Stored items:
>>
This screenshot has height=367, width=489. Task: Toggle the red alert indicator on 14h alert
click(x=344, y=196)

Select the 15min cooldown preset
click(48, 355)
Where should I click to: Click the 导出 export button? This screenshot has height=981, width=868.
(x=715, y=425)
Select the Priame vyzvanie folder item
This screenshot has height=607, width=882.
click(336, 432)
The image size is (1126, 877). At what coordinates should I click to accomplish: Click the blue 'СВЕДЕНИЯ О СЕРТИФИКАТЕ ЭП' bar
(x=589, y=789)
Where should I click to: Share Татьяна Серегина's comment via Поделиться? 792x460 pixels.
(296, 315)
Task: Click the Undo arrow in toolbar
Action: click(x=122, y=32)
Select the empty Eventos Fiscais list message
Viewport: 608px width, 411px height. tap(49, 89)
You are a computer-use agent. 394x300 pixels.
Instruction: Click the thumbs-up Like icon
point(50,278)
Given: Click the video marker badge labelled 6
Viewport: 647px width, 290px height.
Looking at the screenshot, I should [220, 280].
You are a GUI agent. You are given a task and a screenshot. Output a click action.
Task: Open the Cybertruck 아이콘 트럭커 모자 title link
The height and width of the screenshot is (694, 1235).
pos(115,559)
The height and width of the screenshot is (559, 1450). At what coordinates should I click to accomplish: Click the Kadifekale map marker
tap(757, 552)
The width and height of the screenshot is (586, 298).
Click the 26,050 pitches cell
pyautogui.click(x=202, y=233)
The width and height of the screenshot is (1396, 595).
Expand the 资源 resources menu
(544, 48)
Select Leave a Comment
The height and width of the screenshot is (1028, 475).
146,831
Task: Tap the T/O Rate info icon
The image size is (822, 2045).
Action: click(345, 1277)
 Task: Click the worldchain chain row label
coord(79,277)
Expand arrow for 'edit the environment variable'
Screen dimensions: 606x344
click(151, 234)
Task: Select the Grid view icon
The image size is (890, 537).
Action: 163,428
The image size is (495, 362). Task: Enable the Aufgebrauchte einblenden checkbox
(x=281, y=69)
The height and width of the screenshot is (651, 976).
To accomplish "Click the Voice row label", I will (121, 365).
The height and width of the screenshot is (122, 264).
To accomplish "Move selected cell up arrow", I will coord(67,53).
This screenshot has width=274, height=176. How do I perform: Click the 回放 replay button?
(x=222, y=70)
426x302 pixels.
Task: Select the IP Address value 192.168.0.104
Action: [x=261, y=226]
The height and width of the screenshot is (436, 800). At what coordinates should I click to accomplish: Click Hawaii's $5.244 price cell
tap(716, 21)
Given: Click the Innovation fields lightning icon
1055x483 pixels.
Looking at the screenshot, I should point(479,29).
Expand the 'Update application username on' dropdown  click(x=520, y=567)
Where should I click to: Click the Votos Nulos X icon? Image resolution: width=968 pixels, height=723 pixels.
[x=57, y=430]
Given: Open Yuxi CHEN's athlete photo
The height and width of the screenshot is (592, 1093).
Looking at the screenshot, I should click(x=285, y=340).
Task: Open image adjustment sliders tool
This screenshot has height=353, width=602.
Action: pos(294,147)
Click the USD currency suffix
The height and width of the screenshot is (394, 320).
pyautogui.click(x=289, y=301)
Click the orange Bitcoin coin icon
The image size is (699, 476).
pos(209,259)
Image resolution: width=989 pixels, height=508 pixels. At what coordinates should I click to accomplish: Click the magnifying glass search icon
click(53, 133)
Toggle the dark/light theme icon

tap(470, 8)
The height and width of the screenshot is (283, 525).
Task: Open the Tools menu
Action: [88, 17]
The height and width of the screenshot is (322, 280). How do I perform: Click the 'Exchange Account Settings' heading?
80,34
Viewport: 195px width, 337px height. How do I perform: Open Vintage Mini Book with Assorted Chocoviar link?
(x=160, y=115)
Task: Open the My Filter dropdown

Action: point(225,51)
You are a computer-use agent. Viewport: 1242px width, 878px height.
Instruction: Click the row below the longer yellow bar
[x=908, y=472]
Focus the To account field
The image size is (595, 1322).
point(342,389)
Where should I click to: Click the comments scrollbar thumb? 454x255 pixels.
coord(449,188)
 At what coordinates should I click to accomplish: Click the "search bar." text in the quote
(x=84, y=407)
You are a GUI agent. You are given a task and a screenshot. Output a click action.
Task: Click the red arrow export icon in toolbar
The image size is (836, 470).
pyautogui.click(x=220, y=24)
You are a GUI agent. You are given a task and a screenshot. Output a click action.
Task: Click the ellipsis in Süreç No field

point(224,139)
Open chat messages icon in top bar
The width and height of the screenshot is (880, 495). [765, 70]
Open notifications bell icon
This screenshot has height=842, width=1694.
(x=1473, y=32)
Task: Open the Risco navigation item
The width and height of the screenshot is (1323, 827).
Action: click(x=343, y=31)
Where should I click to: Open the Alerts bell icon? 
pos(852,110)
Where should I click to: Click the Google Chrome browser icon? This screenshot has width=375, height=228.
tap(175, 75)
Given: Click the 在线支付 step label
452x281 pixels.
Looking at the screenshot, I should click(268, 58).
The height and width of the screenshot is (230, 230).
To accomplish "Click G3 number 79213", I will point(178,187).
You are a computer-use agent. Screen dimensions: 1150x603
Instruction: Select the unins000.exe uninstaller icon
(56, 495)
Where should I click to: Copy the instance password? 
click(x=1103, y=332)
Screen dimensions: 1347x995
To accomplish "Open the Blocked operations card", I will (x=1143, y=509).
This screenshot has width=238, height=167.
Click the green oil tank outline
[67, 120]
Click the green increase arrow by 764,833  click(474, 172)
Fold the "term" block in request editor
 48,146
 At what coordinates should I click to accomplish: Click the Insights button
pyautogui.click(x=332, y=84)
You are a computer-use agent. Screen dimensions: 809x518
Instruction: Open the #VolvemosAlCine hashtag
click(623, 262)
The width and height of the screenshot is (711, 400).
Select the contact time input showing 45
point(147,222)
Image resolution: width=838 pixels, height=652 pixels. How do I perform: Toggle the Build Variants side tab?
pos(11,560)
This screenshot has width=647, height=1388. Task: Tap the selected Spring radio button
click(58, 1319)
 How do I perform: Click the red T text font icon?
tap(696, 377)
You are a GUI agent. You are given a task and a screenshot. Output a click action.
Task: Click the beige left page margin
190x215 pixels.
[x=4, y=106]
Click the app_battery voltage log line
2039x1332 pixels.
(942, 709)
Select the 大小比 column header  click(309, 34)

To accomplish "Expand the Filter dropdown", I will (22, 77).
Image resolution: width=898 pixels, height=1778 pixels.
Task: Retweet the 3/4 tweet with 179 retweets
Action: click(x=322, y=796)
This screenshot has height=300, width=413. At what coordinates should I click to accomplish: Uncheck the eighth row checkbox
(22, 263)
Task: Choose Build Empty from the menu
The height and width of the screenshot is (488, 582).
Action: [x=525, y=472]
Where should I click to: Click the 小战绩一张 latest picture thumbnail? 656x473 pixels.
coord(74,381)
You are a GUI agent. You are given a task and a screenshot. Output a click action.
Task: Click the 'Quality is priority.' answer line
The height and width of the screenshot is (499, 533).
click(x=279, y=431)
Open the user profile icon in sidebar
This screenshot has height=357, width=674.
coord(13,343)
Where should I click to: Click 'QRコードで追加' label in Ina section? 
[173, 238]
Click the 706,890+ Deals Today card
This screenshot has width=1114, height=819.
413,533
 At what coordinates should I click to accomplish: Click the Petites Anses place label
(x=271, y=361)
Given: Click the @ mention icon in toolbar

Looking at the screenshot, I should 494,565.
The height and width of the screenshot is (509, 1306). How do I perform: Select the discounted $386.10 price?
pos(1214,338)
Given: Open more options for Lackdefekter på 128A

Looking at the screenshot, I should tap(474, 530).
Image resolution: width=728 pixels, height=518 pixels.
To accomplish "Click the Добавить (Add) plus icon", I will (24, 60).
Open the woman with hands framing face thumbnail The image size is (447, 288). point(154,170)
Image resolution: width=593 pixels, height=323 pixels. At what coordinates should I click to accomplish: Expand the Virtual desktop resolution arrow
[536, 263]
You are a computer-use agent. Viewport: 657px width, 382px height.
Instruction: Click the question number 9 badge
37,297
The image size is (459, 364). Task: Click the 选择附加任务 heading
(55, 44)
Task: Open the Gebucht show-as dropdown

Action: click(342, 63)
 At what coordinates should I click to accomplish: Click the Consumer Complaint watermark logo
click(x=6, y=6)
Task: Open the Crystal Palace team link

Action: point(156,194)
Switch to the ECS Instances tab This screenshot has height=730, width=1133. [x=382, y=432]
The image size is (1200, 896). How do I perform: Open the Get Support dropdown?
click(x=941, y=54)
<<
■ **What you are asked to do**:
Scan the records above for the string "computer", then copy each line where it turns up.

■ **Answer for the task**:
You are a computer-use agent. 394x300 pixels.
You are a computer-use agent. Viewport: 1242px width, 878px height.
You are a computer-use agent. Screen dimensions: 1150x603
You are a computer-use agent. Screen dimensions: 809x518
You are a computer-use agent. Viewport: 657px width, 382px height.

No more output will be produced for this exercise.